Le Sénat a voté une proposition de loi visant à flécher une partie de l’épargne du livret A vers des entreprises de l’industrie de la défense, ce mardi 5 mars 2024. Explications.

« L’outil militaire et industriel doit être en mesure de faire face à toute menace sur la paix et la stabilité. Ce n’est pas vraiment le cas aujourd’hui », s’était alarmé, en préambule, le sénateur (Les Républicains) du Calvados, Pascal Allizard, auteur de la proposition de loi. Elle a été adoptée, largement, en première lecture au Sénat, à 244 voix contre 34, ce mardi 5 mars 2024.

Après plusieurs tentatives infructueuses au Parlement, le Sénat souhaite ainsi flécher une partie de l’épargne du Livret A vers l’industrie de la défense, touchée par des difficultés de financement renforcées par le contexte de la guerre en Ukraine.

L’idée que « l’épargne populaire » puisse « financer la guerre »

Les groupes LR, centriste, RDPI, Les Indépendants et RDSE ont voté pour. Le groupe PS s’est abstenu. Le groupe communiste ainsi que le groupe écologiste, eux, ont voté contre. Et ont parfois haussé le ton face à cette idée que « l’épargne populaire » puisse « financer la guerre ».

Dans le détail, le texte propose qu’une partie des encours du Livret A et du Livret de développement durable et solidaire (LDDS) serve au financement des entreprises de l’industrie de défense française.

Aujourd’hui, près de 60 % des fonds du Livret A et du LDSS sont dédiés au logement social, mais le reste – l’épargne non centralisée précisément visée par le texte – est consacrée aux PME, à la transition énergétique ou encore à l’économie sociale et solidaire.

La droite n’a pas éteint la polémique 

Un dispositif similaire avait déjà été adopté au Parlement ces derniers mois, mais le Conseil constitutionnel l’avait censuré par deux fois. La droite sénatoriale espère désormais le voir enfin aboutir dans ce texte dédié, même s’il faudra pour cela que l’Assemblée nationale s’en saisisse. 

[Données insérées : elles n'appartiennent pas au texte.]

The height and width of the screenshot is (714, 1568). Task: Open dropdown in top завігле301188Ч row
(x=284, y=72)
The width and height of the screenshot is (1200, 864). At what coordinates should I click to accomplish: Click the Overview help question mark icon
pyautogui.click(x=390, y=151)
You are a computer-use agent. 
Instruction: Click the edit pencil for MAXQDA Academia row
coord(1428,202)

En séance, cette semaine, le Sénat a apporté quelques modifications, notamment pour « préciser le dispositif pour que le nouveau fléchage vers les entreprises de la défense ne conduise pas à diminuer les parts des ressources collectées au titre du livret A et du LDDS aujourd’hui affectées au financement de la transition énergétique et de l’économie sociale et solidaire », précise le Sénat dans un communiqué. Mais la droite n’a pas éteint la polémique.

Dans un communiqué, le groupe des sénateurs communistes a dénoncé cette proposition de loi, qui vise à financer la défense, « au mépris d’une conception historique du rôle de l’épargne dans le financement de l’intérêt général ».

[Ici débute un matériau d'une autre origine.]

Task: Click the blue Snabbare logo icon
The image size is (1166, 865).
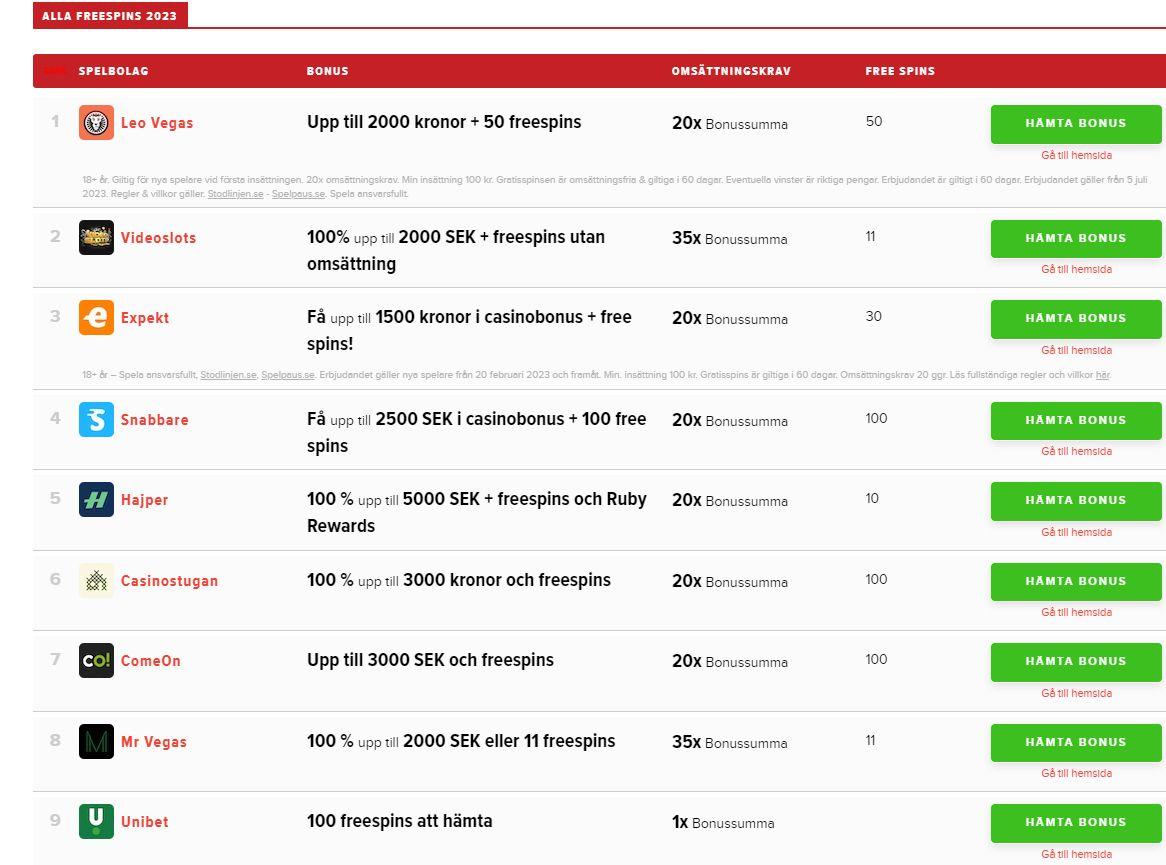Action: coord(96,420)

« Un projet politique du refus de l’impôt, notamment des plus riches »

« La droite décide de détourner l’épargne populaire pour financer l’industrie de guerre. C’est une marche supplémentaire dans l’escalade verbale qui rompt avec la position traditionnelle de la France, attachée à la diplomatie en premier recours », dénonce le groupe CRCE-K (communiste, républicain, citoyen et écologiste-Kanaky), le groupe communiste au Sénat.

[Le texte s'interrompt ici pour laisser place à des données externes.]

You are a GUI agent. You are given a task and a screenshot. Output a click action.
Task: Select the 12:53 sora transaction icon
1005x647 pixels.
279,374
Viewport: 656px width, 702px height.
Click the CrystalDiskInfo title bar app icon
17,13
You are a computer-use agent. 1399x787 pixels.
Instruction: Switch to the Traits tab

« L’épargne populaire servait, avant 2009, uniquement aux missions d’intérêt général et singulièrement au financement du logement social et de la politique de la ville », rappellent les communistes.

Et contrairement à ce qu’affirme la droite, les sénateurs communistes soutiennent qu’« il n’y a nul besoin spécifique de l’industrie de défense de l’aveu même de la Banque de France, de la Direction générale du Trésor et… des banques elles-mêmes ! ».

« C’est un projet politique du refus de l’impôt, notamment des plus riches, seul vecteur légitime et démocratique pour financer la défense de notre territoire. L’effort de guerre, prôné par les auteurs de la proposition, se détourne de la solidarité nationale en spoliant les petits porteurs qui ignorent où disparaît leur épargne, faute de transparence du réseau bancaire », estiment les sénateurs communistes.

Le sénateur socialiste, Rachid Temal, a lui défendu l’idée d’un produit dédié -le « Livret d’épargne défense souveraineté »-, synonyme selon lui de plus de « clarté et transparence ». Mais le Sénat l’a rejeté. Le feuilleton du « Livret A(rmée) » semble loin d’être terminé.